Report back every line below that carries the word "output".

Saved entries:
-- Opening Marker --

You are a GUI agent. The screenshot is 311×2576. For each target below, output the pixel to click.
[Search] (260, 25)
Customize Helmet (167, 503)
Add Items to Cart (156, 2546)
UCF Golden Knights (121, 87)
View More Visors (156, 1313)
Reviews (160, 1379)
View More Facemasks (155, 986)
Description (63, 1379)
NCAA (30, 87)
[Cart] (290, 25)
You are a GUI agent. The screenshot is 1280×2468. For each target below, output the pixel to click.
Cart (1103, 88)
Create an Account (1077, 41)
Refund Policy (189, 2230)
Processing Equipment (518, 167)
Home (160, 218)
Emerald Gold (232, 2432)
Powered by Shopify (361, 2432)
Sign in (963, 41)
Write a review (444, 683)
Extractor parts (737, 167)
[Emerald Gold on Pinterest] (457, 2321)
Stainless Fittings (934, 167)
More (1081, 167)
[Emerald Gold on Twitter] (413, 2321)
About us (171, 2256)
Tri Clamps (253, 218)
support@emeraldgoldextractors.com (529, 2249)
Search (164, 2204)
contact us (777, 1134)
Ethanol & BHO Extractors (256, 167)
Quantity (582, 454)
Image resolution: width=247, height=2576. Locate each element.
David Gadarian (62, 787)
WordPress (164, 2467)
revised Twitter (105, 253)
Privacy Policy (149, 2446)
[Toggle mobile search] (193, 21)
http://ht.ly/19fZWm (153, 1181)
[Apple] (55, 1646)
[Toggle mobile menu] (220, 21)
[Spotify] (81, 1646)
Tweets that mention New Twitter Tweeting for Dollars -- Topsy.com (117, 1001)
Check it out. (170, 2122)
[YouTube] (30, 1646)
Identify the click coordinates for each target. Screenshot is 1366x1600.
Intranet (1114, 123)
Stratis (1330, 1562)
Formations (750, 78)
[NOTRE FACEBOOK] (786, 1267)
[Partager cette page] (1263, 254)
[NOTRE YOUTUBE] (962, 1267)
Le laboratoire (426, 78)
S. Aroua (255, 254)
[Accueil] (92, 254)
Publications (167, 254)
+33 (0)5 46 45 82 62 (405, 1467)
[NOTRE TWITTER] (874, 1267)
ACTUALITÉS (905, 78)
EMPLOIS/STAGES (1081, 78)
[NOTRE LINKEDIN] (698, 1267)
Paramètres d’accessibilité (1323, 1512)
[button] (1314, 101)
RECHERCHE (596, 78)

-- Closing Marker --

● **Answer space**
You are a GUI agent. The screenshot is 311×2576. For each target below, output the pixel to click.
You are a GUI agent. The screenshot is 1280×2468. For each target below, output the pixel to click.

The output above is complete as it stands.